Cet esprit de coopération apparaît tout à fait étranger pour nous autres Occidentaux. Pourtant cette politique de grands travaux et de coopération entre les nations fait écho avec ce que l’Europe et les États-Unis ont connu après-guerre. Mais, bien que deux générations seulement nous séparent des « Trente Glorieuses », cela nous semble bien loin aujourd’hui, tant le libéralisme financier et culturel des quarante dernières années a sapé la notion même de progrès, tout en pompant l’argent du travail humain et de l’économie réelle vers les marchés financiers et le shadow banking.

Ainsi, la tempête Harvey a trouvé un Texas complètement démuni en raison de la vétusté de ses infrastructures d’eau, les barrages et canaux de drainage n’ayant pas été rénovés ni même entretenus. Le bilan provisoire des pertes humaines se porte à 44, et on estime le coût économique entre 30 et 100Md$. En 2012, l’ouragan Sandy frappait New-York, causant la mort d’une centaine de personnes et 65Md$ de dégâts économiques. Trois ans plus tôt, L’American Society of Civil Engineers (« Société américaine de génie civil ») avait proposé un plan de construction de digues pour la région de New-York, estimé à 9Md$ ; l’administration Obama ne l’a pas pris en compte. En conséquence, les New-yorkais traversent actuellement un « été infernal » dans le métro et dans l’ensemble du réseau de transport, vieux de plus d’un siècle, inondé et endommagé en 2012 sans être par la suite rénové ou remplacé. Il s’agit d’une véritable négligence criminelle.
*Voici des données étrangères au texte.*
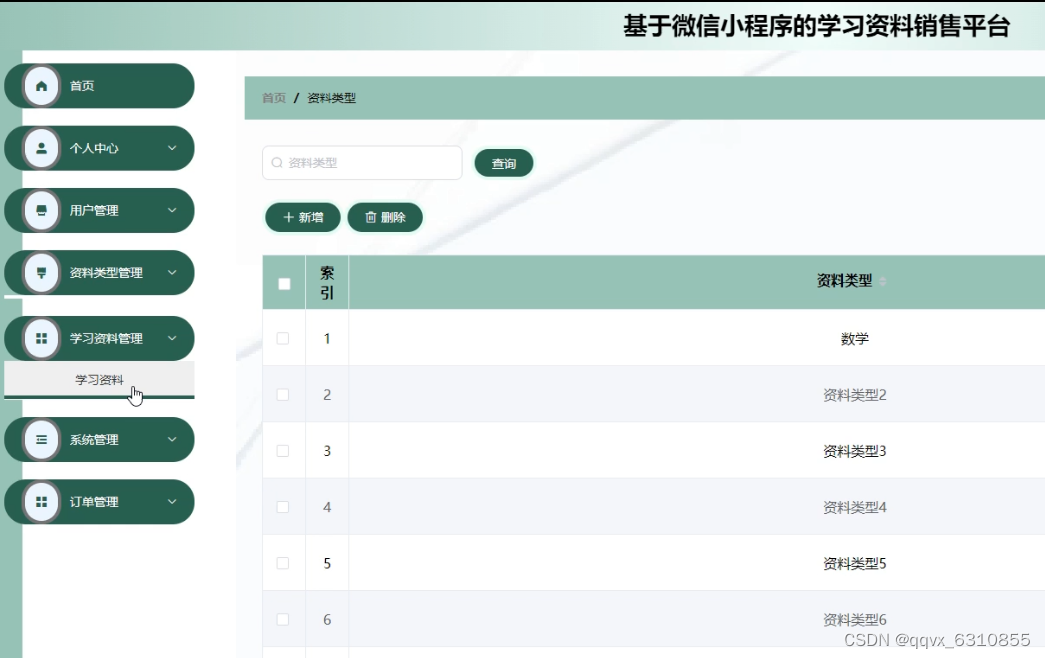Click the list icon on 系统管理
Screen dimensions: 1045x658
click(x=40, y=439)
De l’autre côté de l’Atlantique, le quotidien allemand Frankfurter Allgemeine Zeitung (FAZ) vient de publier un article montrant que l’Allemagne bloque ou retarde la construction des sept principales sections ferroviaires connectant son réseau au réseau européen. En conséquence, les routes sont saturées de camions et les trains à grande vitesse tchèques ou français, par exemple, doivent soit ralentir considérablement une fois entrés sur le réseau allemand, soit faire le relais avec les locomotives diesel allemandes (qui y sont encore très nombreuses).
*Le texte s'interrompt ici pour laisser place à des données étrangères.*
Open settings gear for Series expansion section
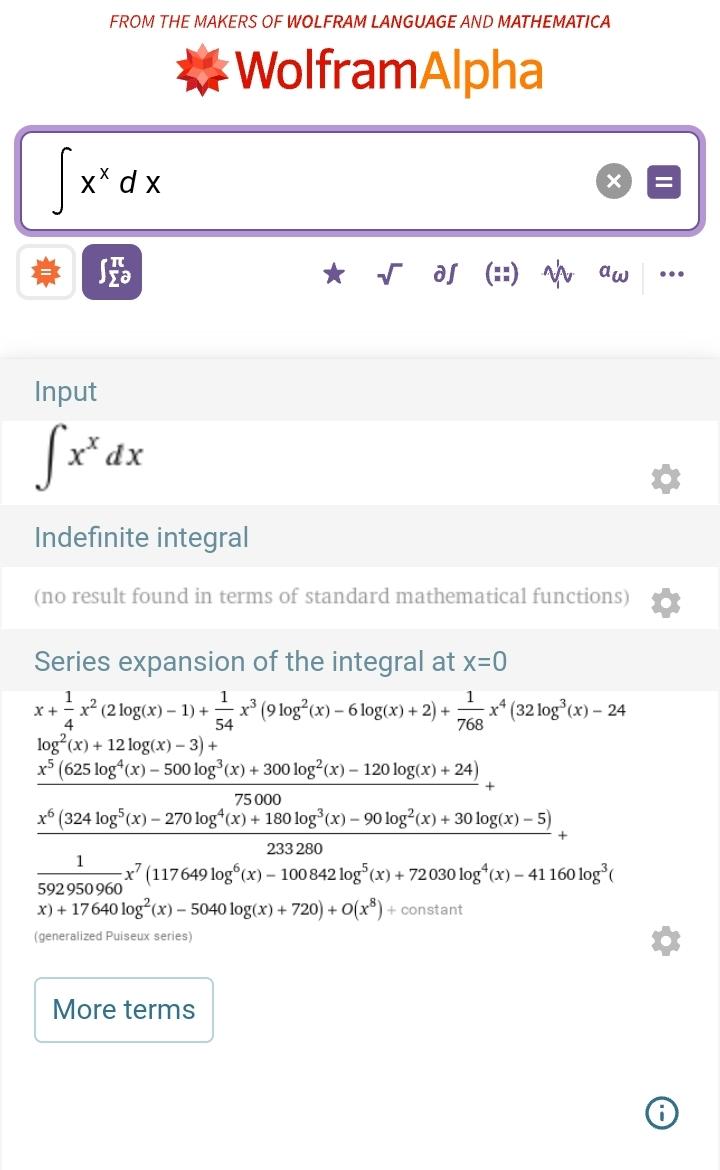This screenshot has width=720, height=1170. [x=666, y=940]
En France, en raison des réductions budgétaires, qui se répercutent en premier lieu sur les moyens d’entretien, les infrastructures publiques se décomposent lentement mais sûrement, dans le silence général. Pour ne donner que quelques chiffres : les routes ne sont plus renouvelées que sur une base de 20 à 25 ans, alors que leur durée de vie optimale est de 8 à 15 ans ; 72000 ponts sont menacés par la corrosion des armatures, et un pont est fermé par jour dans l’hexagone ; sur les 3700km du réseau ferroviaire transilien, 40 % des voies et 30 % des aiguillages ont plus de 30 ans, alors qu’ils doivent être rénovés au bout de 25 ans. Environ 15 % des caténaires ont plus de 80 ans et même 5 % ont plus de 100 ans, etc.

Il est plus que temps de sortir de cette aberration. Les BRICS, et la perspective de développement mutuel autour des Nouvelles routes de la soie, ont le mérite de donner tort au fameux « TINA » (« There is no alternative ») de Margaret Thatcher : il y a bien une alternative au suicide économique.